В конце мая нескольким украинским партизанским группам удалось соединиться с русскими партизанскими отрядами. Но все отряды были сильно обескровлены в боях с карателями. У партизан не хватало оружия, боеприпасов, питания, совсем не было медикаментов. И все же они заняли круговую оборону. И выдержали несколько яростных атак гитлеровцев.
С тех пор как началась война и возникло партизанское движение, фашисты еще ни разу не проявляли такого упорства в проведении карательных операций. Может быть, потому, что именно тогда у генерала Шпейделя родилась теория «мертвой зоны выжженной земли». Казалось, что в эти дни для гитлеровской армии врагом номер один были не регулярные войска Красной Армии, а партизаны.
Десятки бомбардировщиков носились над лесом, над селами. Без умолку били по партизанским позициям артиллерийские и минометные батареи. Полевые и лесные дороги были заблокированы танками и бронетранспортерами. Горел лес. Горели села. От грохота и рева дрожала земля.
Партизаны мужественно отбивались и объединенными силами, и поодиночке. Но выстоять против регулярных войск не смогли.
5 июня фашисты прижали к Десне остатки партизанских отрядов и групп.
До последнего патрона сражались и бойцы отряда имени 25-летия РККА. Опыт подсказал капитану Русанову, что оставшихся партизан надо разделить на мелкие группы и пусть каждая группа самостоятельно пробивается сквозь вражеские ряды.

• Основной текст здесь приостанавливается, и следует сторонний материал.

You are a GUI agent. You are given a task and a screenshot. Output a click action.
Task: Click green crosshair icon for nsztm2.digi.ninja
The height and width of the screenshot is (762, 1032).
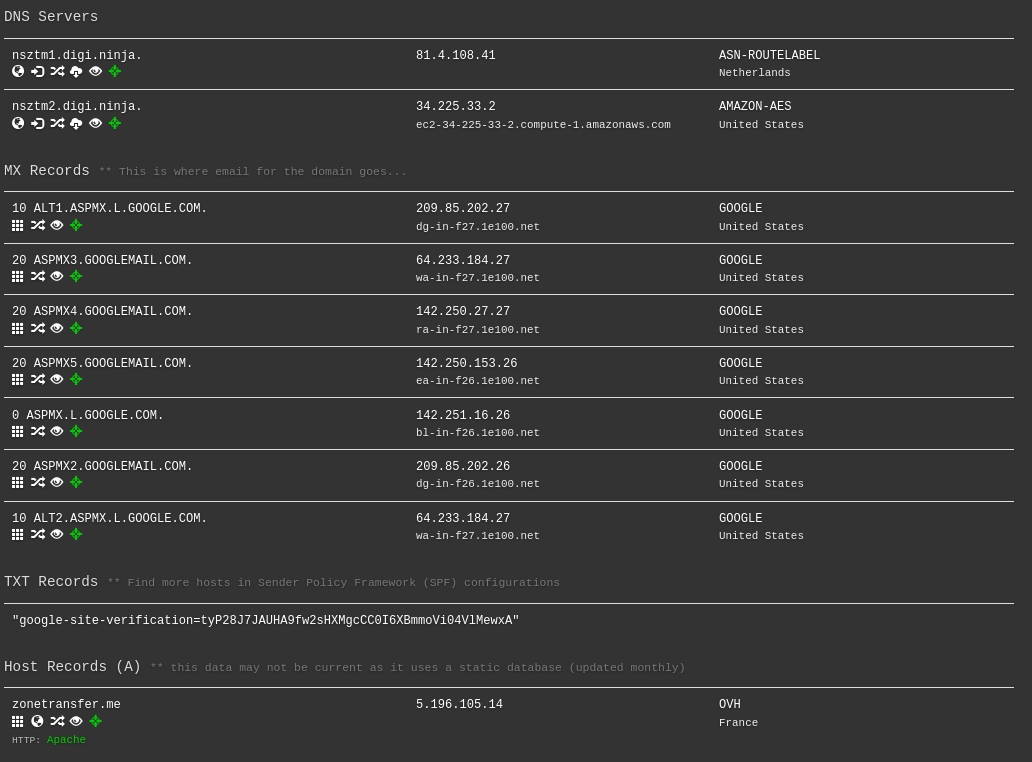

С Русановым осталось трое бойцов. Среди них был и Кузьма Пройдоха, который первым встретил капитана, когда он приземлился на парашюте в тылу врага.
Партизаны остановились на лесной полянке.
– Надо передохнуть, товарищ капитан, – сказал Кузьма Пройдоха. – Дальше идти нет сил.
– Правильно…
– Обсохнуть надо…
– Поспать хотя бы часок… – раздались голоса бойцов.
– Петр! – обратился Русанов к молодому партизану. – В караул! Разбудишь Кузьму через двадцать минут.
– Есть, – неохотно ответил Петр.
– Через двадцать минут меняем часового, – распорядился Александр. – В случае чего обращайтесь ко мне…
Еще никогда ни он, ни его товарищи не чувствовали себя такими усталыми. Уже больше двух недель они не могут оторваться от карателей хотя бы на километр. Все хутора и села заблокированы, на всех дорогах засады, мосты и переправы через реки под наблюдением. Ночи коротки, и за ночь далеко не уйдешь.
…Русанова разбудили выстрелы и собачий лай. Он вскочил на ноги и… наткнулся грудью на острые штыки. Перед ним стояли шесть жандармов с овчаркой. Один из них держал его планшетку.